AIM OF THE TASK: Your answer should be the data below, reproduced with nothing changed.
Segment Start: WORKING DATA
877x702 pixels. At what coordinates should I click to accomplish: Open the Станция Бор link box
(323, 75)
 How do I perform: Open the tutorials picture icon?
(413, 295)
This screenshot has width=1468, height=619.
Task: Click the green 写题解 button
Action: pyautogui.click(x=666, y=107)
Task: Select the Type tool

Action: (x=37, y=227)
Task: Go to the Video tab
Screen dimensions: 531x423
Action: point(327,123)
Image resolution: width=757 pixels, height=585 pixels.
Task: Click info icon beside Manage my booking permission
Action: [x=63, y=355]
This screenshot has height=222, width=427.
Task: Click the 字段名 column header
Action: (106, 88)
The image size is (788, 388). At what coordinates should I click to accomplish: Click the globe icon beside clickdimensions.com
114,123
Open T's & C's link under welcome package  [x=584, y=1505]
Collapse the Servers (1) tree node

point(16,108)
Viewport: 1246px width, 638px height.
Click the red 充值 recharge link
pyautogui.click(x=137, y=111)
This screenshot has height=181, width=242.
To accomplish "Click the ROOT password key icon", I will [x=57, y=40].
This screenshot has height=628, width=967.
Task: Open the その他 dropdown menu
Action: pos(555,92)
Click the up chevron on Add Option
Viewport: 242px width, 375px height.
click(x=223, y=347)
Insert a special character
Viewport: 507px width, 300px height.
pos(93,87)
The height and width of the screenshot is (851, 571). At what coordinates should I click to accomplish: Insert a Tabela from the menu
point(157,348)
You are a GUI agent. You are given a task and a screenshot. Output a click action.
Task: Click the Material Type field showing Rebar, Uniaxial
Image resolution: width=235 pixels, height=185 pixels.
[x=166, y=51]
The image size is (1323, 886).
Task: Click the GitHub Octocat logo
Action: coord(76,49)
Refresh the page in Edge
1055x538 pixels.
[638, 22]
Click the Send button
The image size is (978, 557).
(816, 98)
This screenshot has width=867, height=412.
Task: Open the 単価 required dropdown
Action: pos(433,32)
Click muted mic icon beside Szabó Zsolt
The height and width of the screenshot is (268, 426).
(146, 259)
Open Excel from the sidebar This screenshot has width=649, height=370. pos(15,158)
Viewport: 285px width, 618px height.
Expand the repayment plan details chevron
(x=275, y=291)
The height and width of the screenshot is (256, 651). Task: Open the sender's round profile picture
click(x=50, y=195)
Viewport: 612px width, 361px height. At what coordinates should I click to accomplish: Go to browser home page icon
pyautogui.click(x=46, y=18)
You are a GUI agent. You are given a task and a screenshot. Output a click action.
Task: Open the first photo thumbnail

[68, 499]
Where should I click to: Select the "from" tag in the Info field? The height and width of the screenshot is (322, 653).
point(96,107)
Segment End: WORKING DATA
SOLUTION FOR THIS TASK:
877x702 pixels. At what coordinates should I click to accomplish: Open the Станция Бор link box
(323, 75)
 How do I perform: Open the tutorials picture icon?
(413, 295)
This screenshot has width=1468, height=619.
Task: Click the green 写题解 button
Action: pyautogui.click(x=666, y=107)
Task: Select the Type tool

Action: (x=37, y=227)
Task: Go to the Video tab
Screen dimensions: 531x423
Action: point(327,123)
Image resolution: width=757 pixels, height=585 pixels.
Task: Click info icon beside Manage my booking permission
Action: [x=63, y=355]
This screenshot has height=222, width=427.
Task: Click the 字段名 column header
Action: (106, 88)
The image size is (788, 388). At what coordinates should I click to accomplish: Click the globe icon beside clickdimensions.com
114,123
Open T's & C's link under welcome package  [x=584, y=1505]
Collapse the Servers (1) tree node

point(16,108)
Viewport: 1246px width, 638px height.
Click the red 充值 recharge link
pyautogui.click(x=137, y=111)
This screenshot has height=181, width=242.
To accomplish "Click the ROOT password key icon", I will [x=57, y=40].
This screenshot has height=628, width=967.
Task: Open the その他 dropdown menu
Action: pos(555,92)
Click the up chevron on Add Option
Viewport: 242px width, 375px height.
click(x=223, y=347)
Insert a special character
Viewport: 507px width, 300px height.
pos(93,87)
The height and width of the screenshot is (851, 571). At what coordinates should I click to accomplish: Insert a Tabela from the menu
point(157,348)
You are a GUI agent. You are given a task and a screenshot. Output a click action.
Task: Click the Material Type field showing Rebar, Uniaxial
Image resolution: width=235 pixels, height=185 pixels.
[x=166, y=51]
The image size is (1323, 886).
Task: Click the GitHub Octocat logo
Action: coord(76,49)
Refresh the page in Edge
1055x538 pixels.
[638, 22]
Click the Send button
The image size is (978, 557).
(816, 98)
This screenshot has width=867, height=412.
Task: Open the 単価 required dropdown
Action: pos(433,32)
Click muted mic icon beside Szabó Zsolt
The height and width of the screenshot is (268, 426).
(146, 259)
Open Excel from the sidebar This screenshot has width=649, height=370. pos(15,158)
Viewport: 285px width, 618px height.
Expand the repayment plan details chevron
(x=275, y=291)
The height and width of the screenshot is (256, 651). Task: Open the sender's round profile picture
click(x=50, y=195)
Viewport: 612px width, 361px height. At what coordinates should I click to accomplish: Go to browser home page icon
pyautogui.click(x=46, y=18)
You are a GUI agent. You are given a task and a screenshot. Output a click action.
Task: Open the first photo thumbnail

[68, 499]
Where should I click to: Select the "from" tag in the Info field? The height and width of the screenshot is (322, 653).
point(96,107)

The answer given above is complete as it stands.